Cuenta Juan Arana -en su reciente y breve ensayo Teología para incrédulos, quizá el más íntimo de los libros de este filósofo de la ciencia, tan alejado de las frivolidades en los medios- que el ilustre jurista Álvaro d'Ors se quejaba así: "¡Antes, te jubilabas y te morías tranquilamente! ¡Pero, ahora, los médicos no te dejan!". Ahora los médicos sustituimos las filípicas por el silencio de los medicamentos y las pruebas, y con ello tensamos un poco -como dice el autor con ironía- la caja de las pensiones. Sin embargo, la crisis del siglo sigue dejándonos un reguero de incógnitas sobre la enfermedad: desconocemos cuándo o cómo ocurrió la transmisión a humanos, cuándo comienza y acaba su periodo de contagio, o cuánto dura su inmunidad. Y mientras la incertidumbre persiste, las viejas lecciones empujan: las verdades absolutas no pertenecen al reino de la ciencia; las teorías se desmienten conforme aparecen nuevos descubrimientos o nuevas perspectivas de la realidad. En cambio, la frase que dice que toda verdad es relativa se desvanece en su misma estructura.

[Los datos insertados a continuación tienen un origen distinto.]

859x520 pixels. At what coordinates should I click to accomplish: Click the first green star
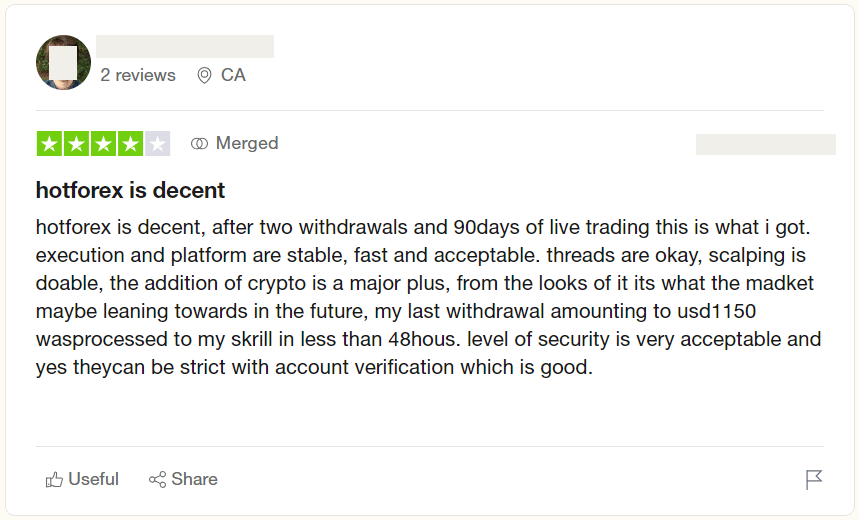[x=49, y=143]
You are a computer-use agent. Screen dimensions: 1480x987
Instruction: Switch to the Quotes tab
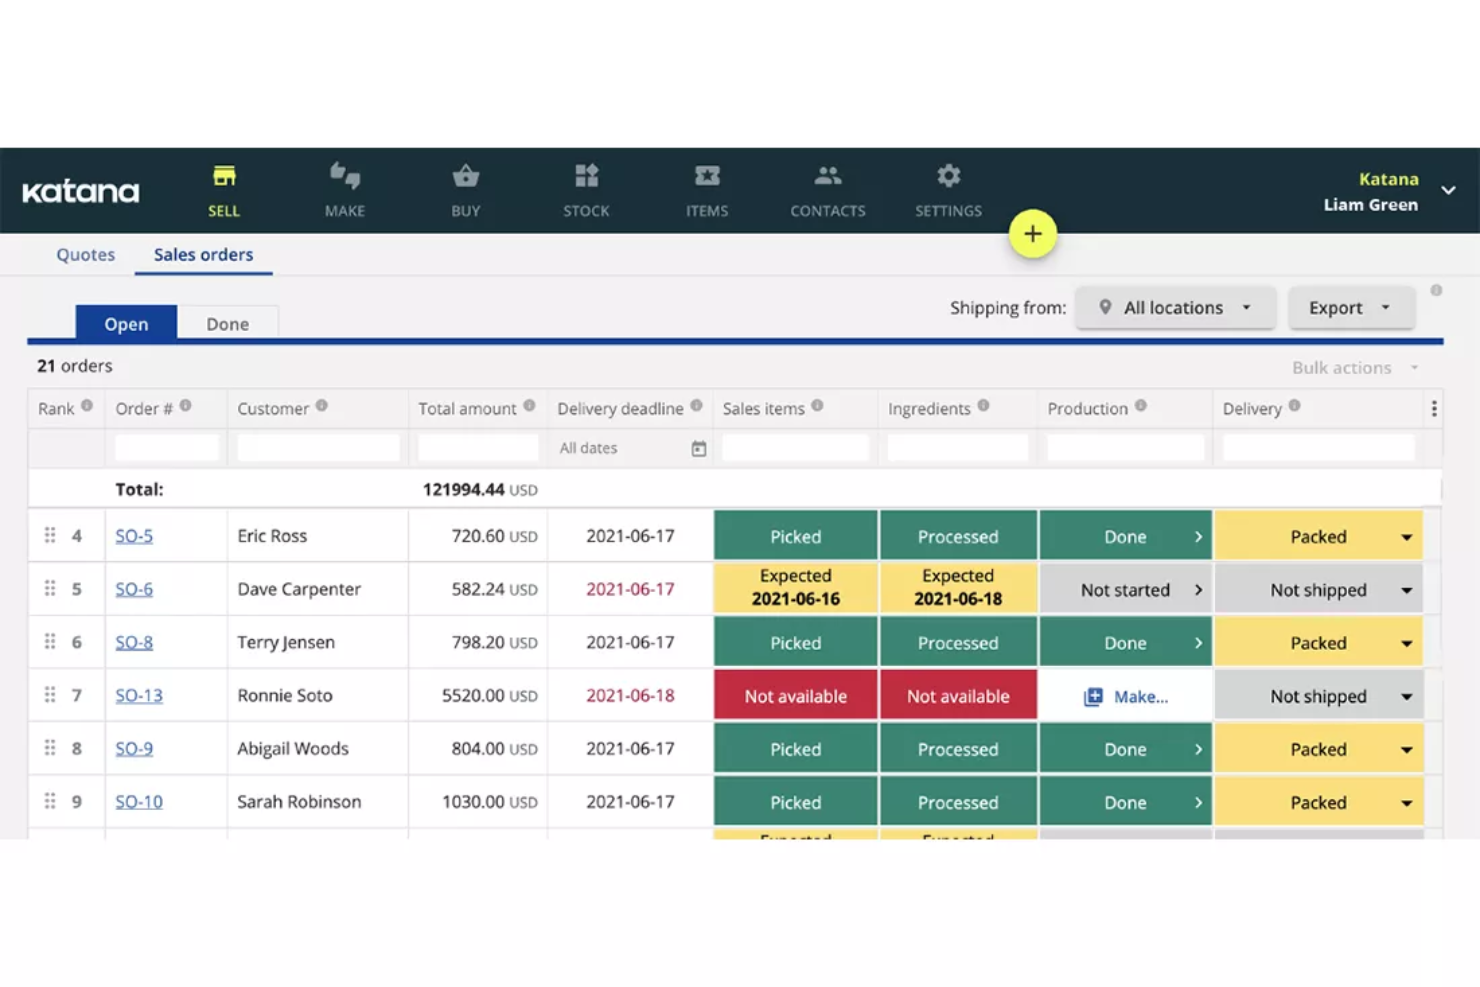85,254
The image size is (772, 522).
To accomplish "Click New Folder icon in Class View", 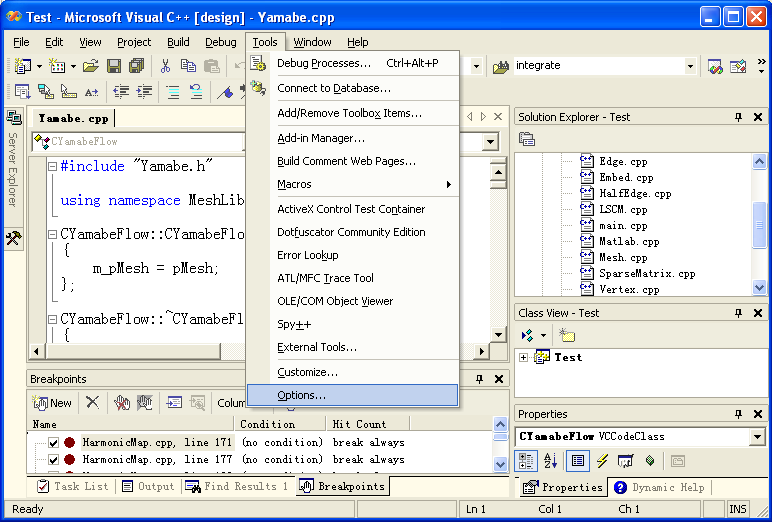I will [567, 336].
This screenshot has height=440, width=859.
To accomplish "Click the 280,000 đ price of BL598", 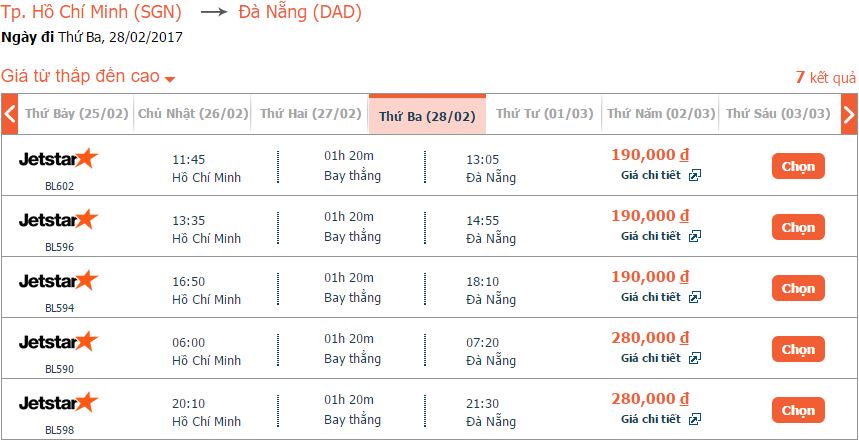I will [x=650, y=399].
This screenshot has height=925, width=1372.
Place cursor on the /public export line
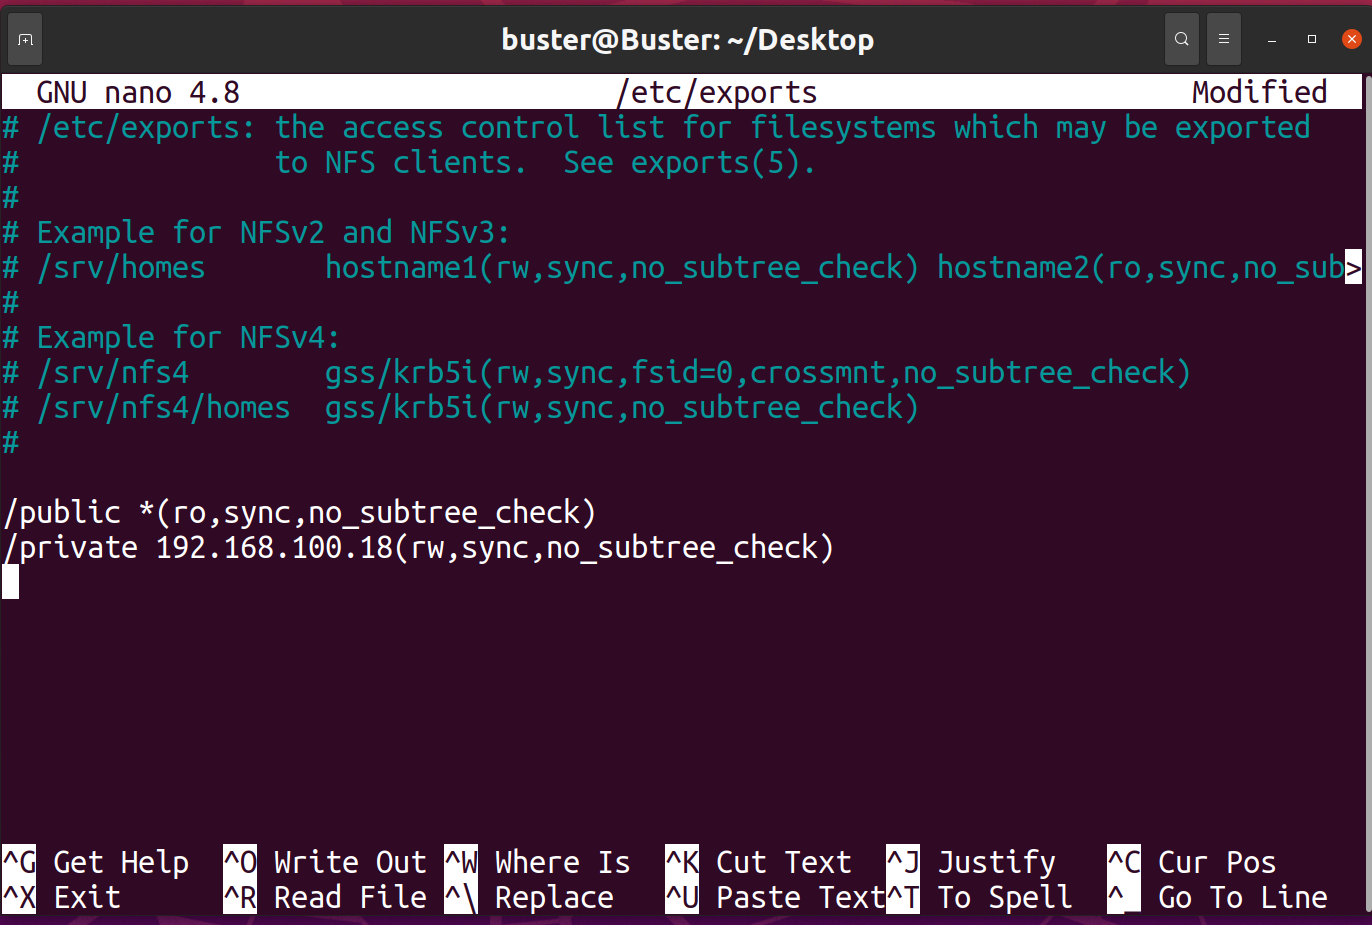point(300,513)
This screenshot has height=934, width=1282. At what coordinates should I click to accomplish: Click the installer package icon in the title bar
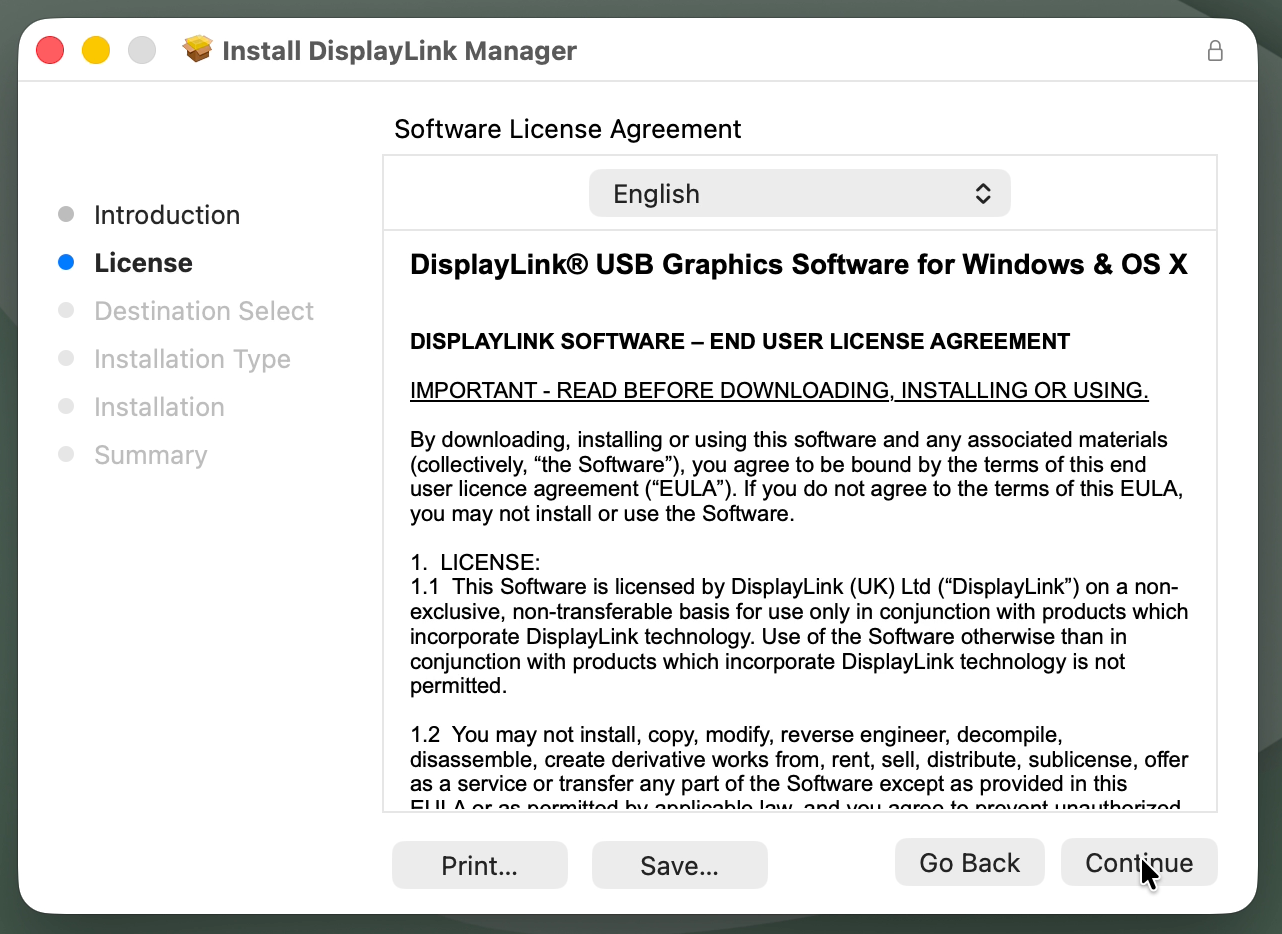198,48
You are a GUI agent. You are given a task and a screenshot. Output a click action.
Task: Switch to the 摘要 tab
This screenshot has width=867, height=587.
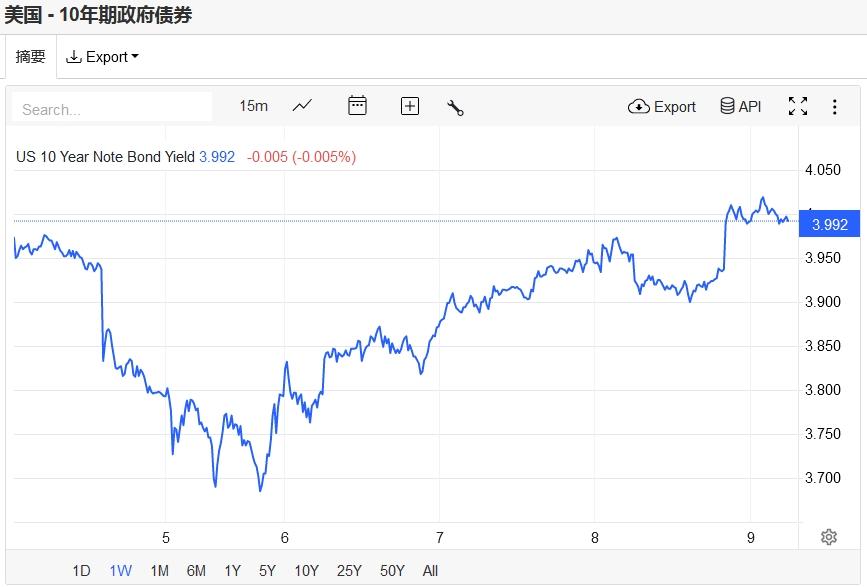click(31, 57)
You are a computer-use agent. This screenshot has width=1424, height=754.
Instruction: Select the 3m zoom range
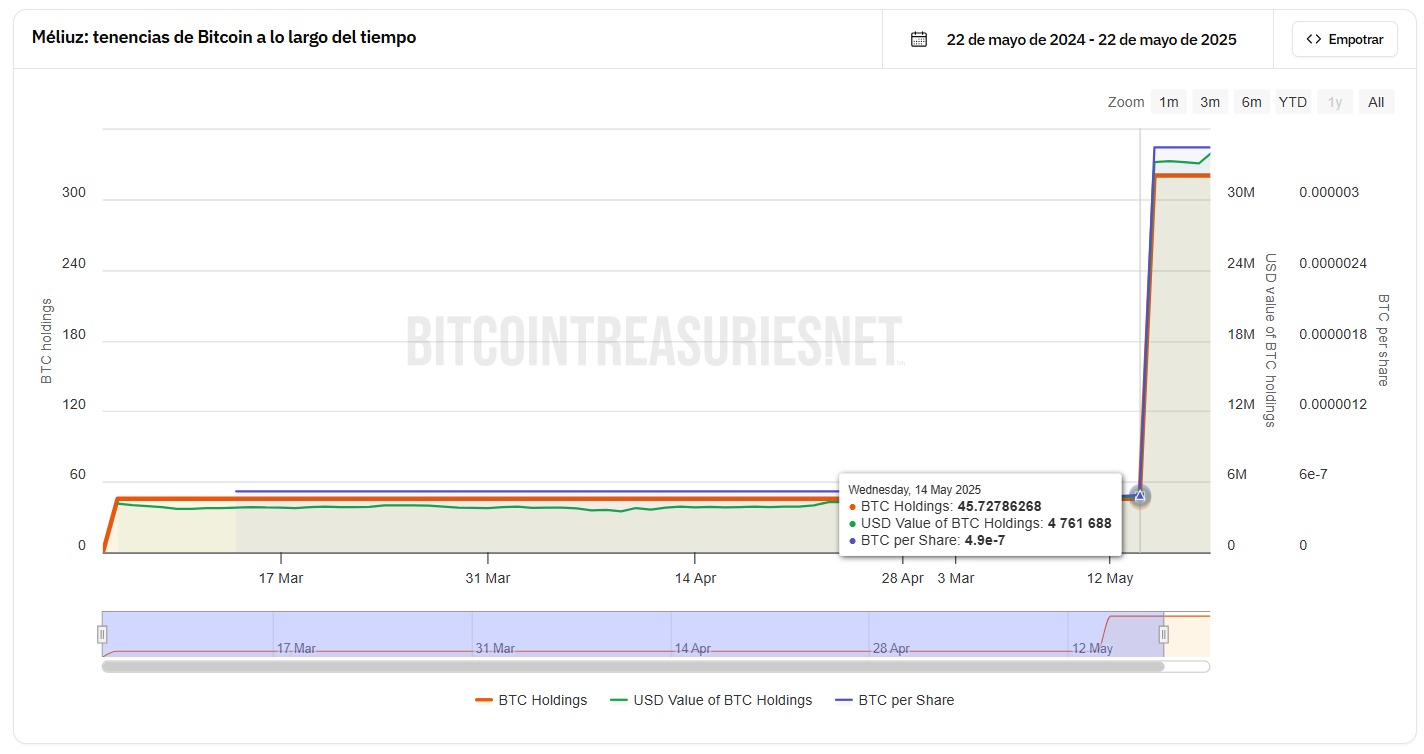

Tras varias generaciones sin sufrir guerras hemos perdido la conciencia de mortalidad; una nueva complexión mental puede despertar del sueño que ve en la muerte un problema técnico de pronta solución, para percibirla como una realidad suprema, diferente de otras. Quizá acabe engullendo los sueños transhumanistas. Alcanzar la edad de los Patriarcas es posible, pero doblarle las rodillas a la Parca no. Los virus más prevalentes del cuerpo humano no son los que infectan sus células, sino a las bacterias que viven en él y regulan su equilibrio; ambas presencias son parte de la vida y la salud humana. Habrá que gastar cuidado afinando el tiro con antibióticos y antivíricos en estas lides. Por otro lado, algo tan inédito como el reciente experimento de millones de personas confinadas, compartiendo sus vidas a través de Zoom, ha demostrado ser una experiencia no apta para nuestra naturaleza. Muchas familias se destruyeron, otras descubrieron el significado del hogar como lugar sagrado, como un pequeño cosmos donde experimentar el orden y la belleza. Pero el progreso de la aventura humana se da si la chispa divina no queda encerrada, si lo más íntimo de cada uno se revela en el valle de la experiencia cotidiana, en los lugares de tránsito y cruces de caminos. No conviene convertir la salud en obsesión social, y reducir el paradigma de la acción política a mera gestión sanitaria, que como sabemos consistirá otra vez en recluir las libertadas fundamentales. Podríamos creer, como Lucrecio, que los principios de la materia carecen de razón, y quedarnos exhaustos frente a los jinetes apocalípticos de los rebrotes o el desempleo que sacarán sus trompetas al rotar de la estación. Con todo, en el anverso de mis angustias late una esperanza en la ciencia, capaz de imaginar horizontes anchos y luminosos con que poner algo de orden en esta novedosa imperfección del mundo.